▸ Assignment
Copy out each line of the material below that holds the string "Given".

▸ Provided records
=======

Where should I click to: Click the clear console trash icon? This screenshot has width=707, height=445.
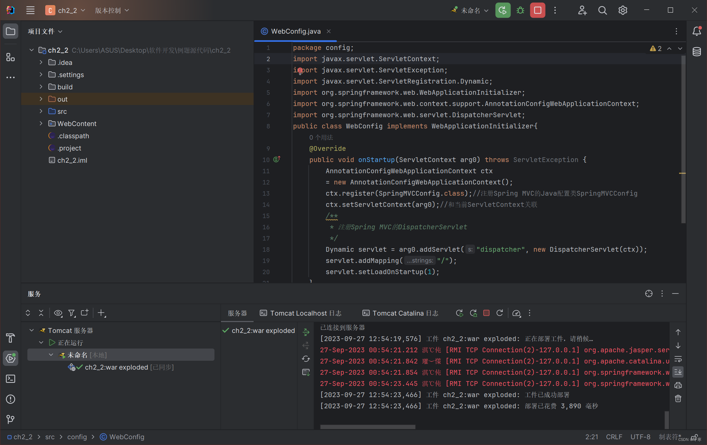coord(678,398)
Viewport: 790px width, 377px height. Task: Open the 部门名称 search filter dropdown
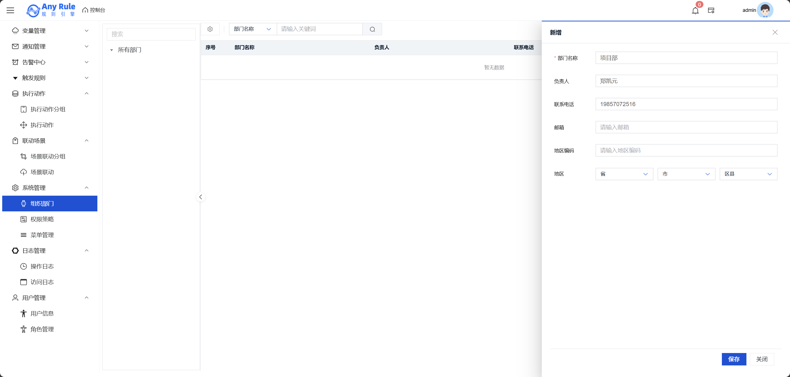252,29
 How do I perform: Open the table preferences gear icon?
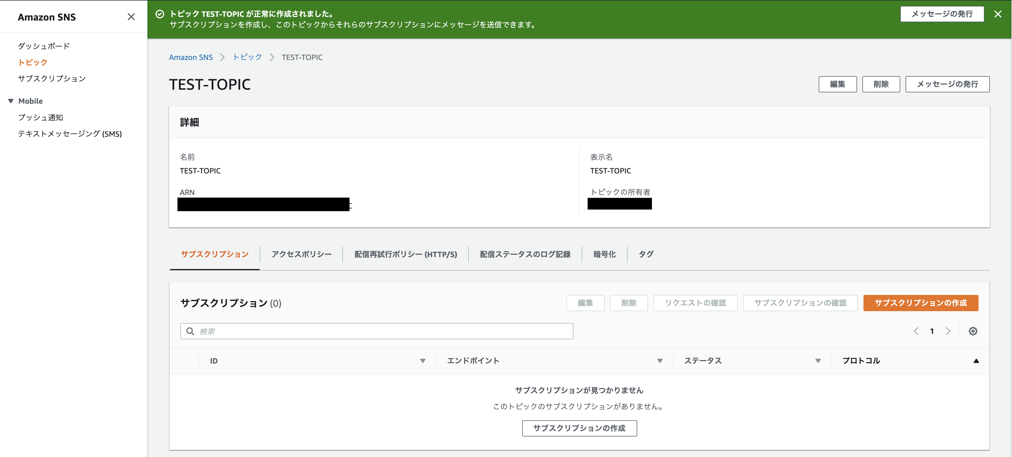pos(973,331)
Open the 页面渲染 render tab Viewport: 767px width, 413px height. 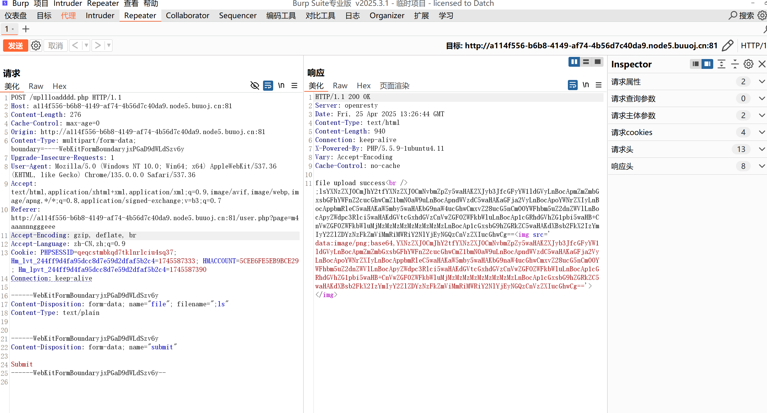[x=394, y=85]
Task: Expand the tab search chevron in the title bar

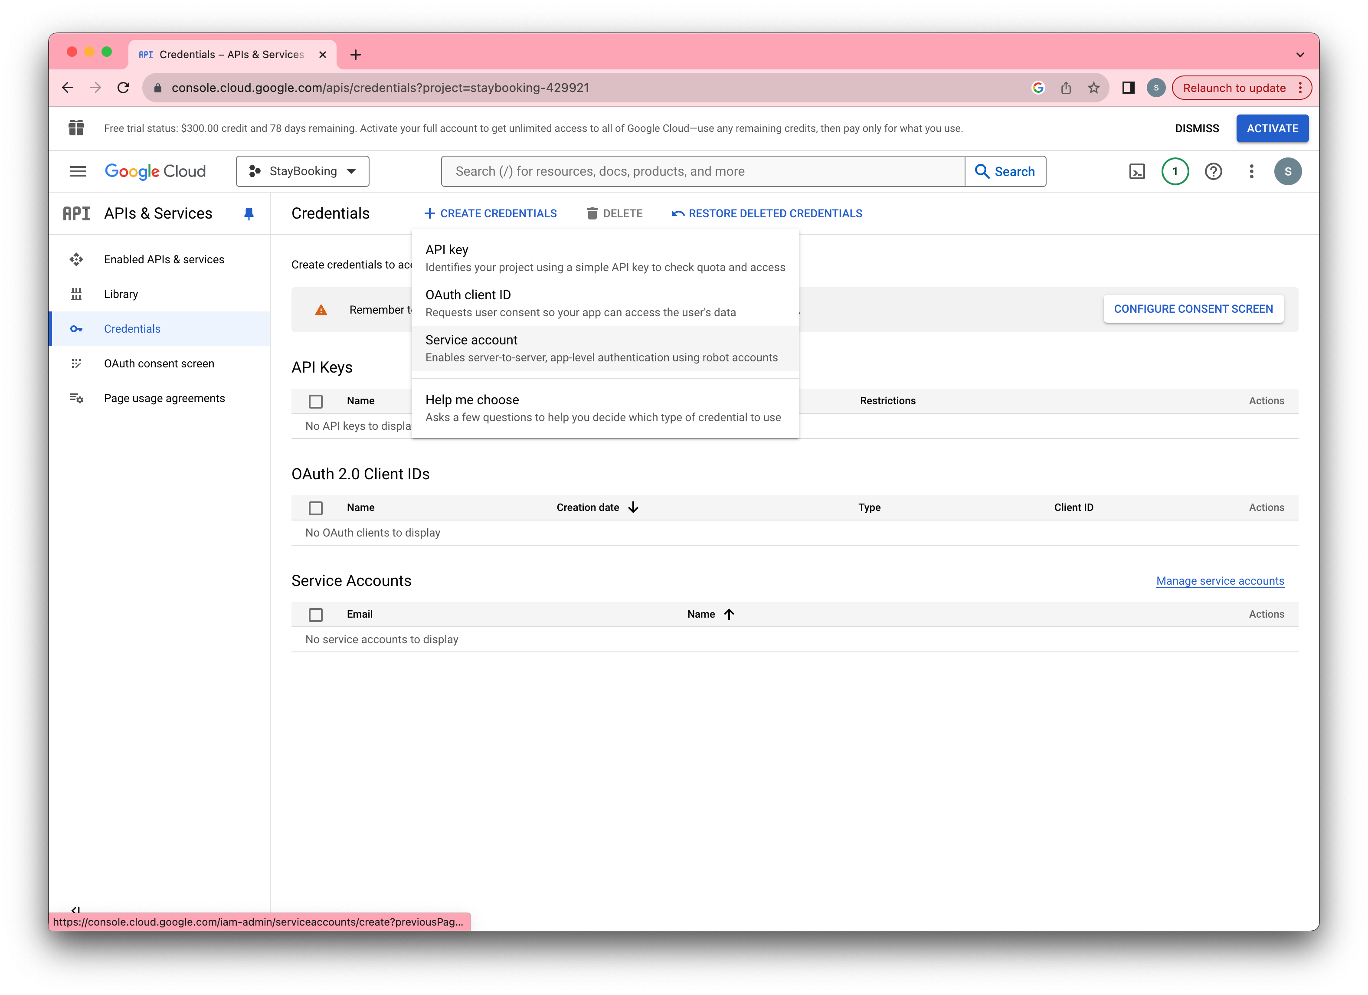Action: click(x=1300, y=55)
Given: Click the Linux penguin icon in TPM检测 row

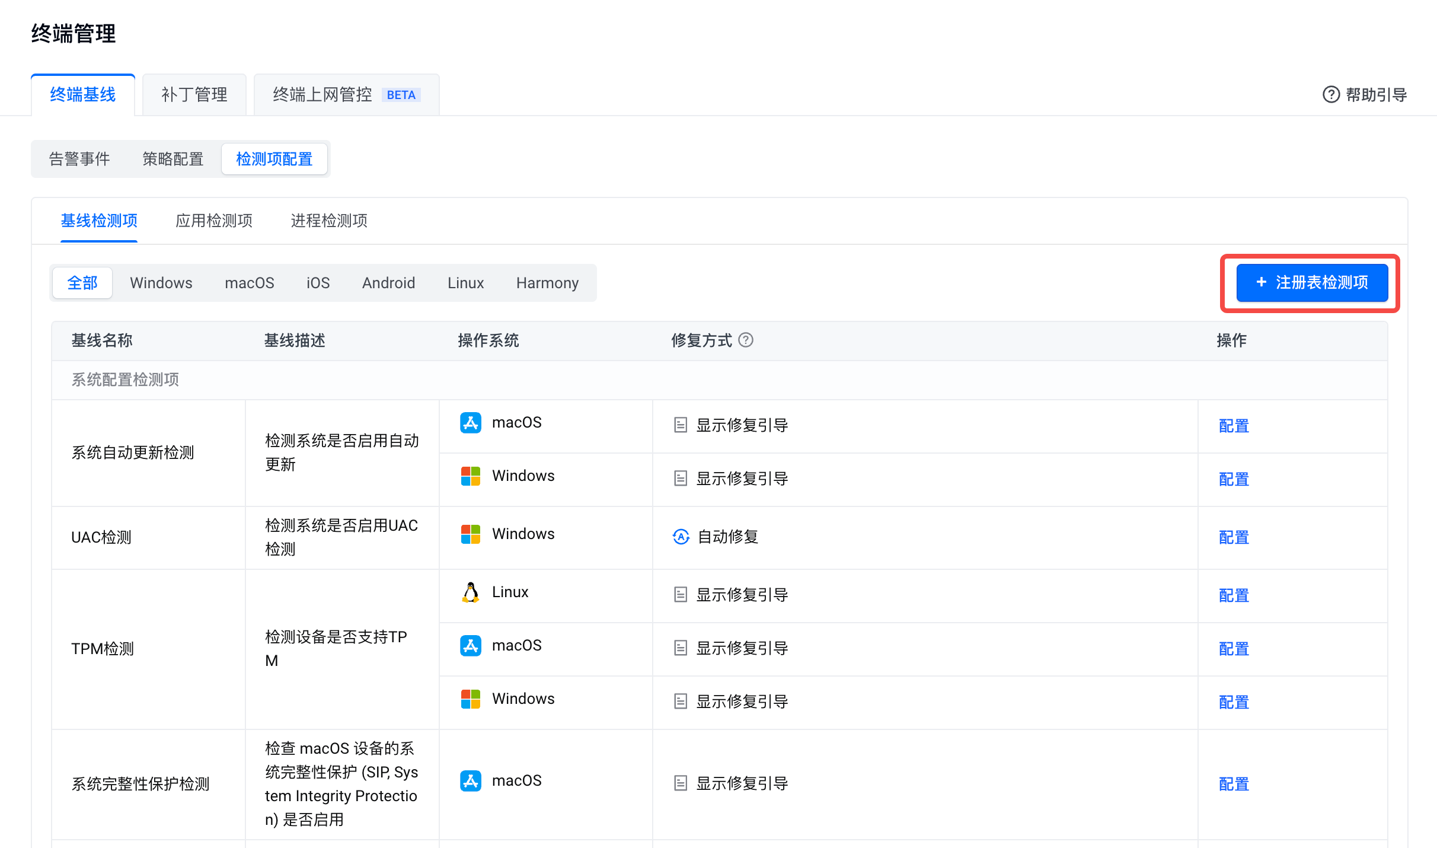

=======

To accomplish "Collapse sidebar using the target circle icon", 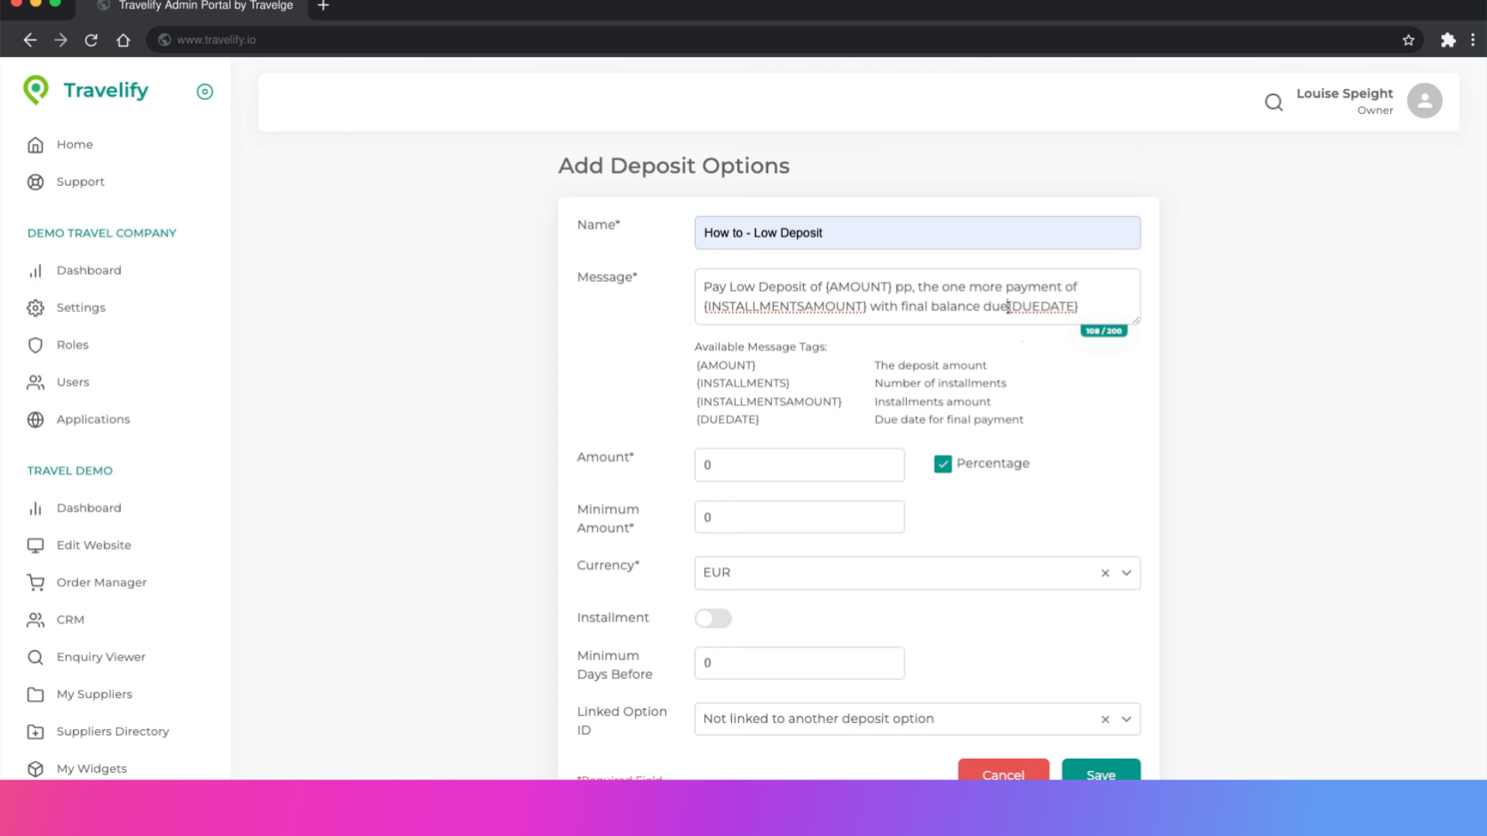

=======

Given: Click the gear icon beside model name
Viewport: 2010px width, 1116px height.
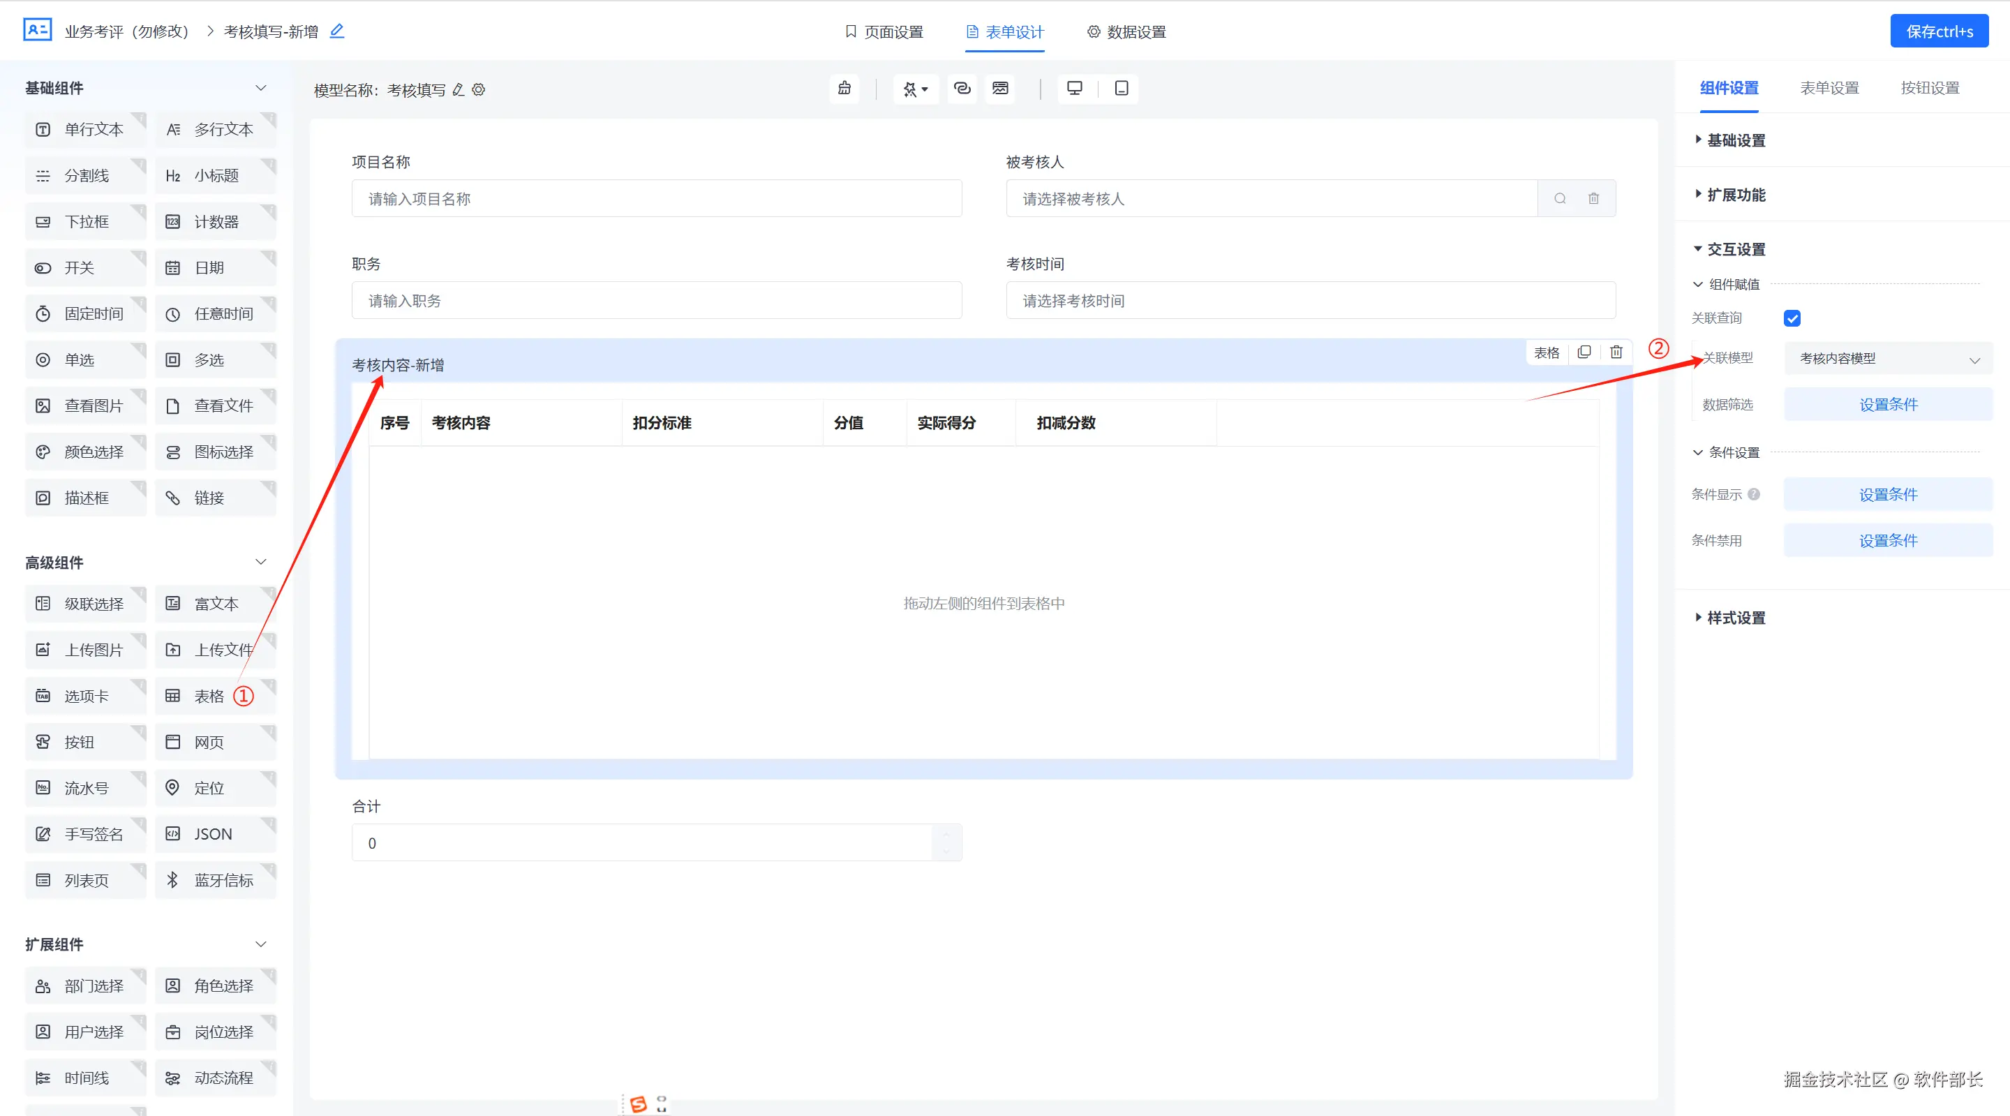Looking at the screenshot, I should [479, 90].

=======

▸ Output of the exercise
Given: Click the Linux penguin icon in TPM检测 row
Given: Click the gear icon beside model name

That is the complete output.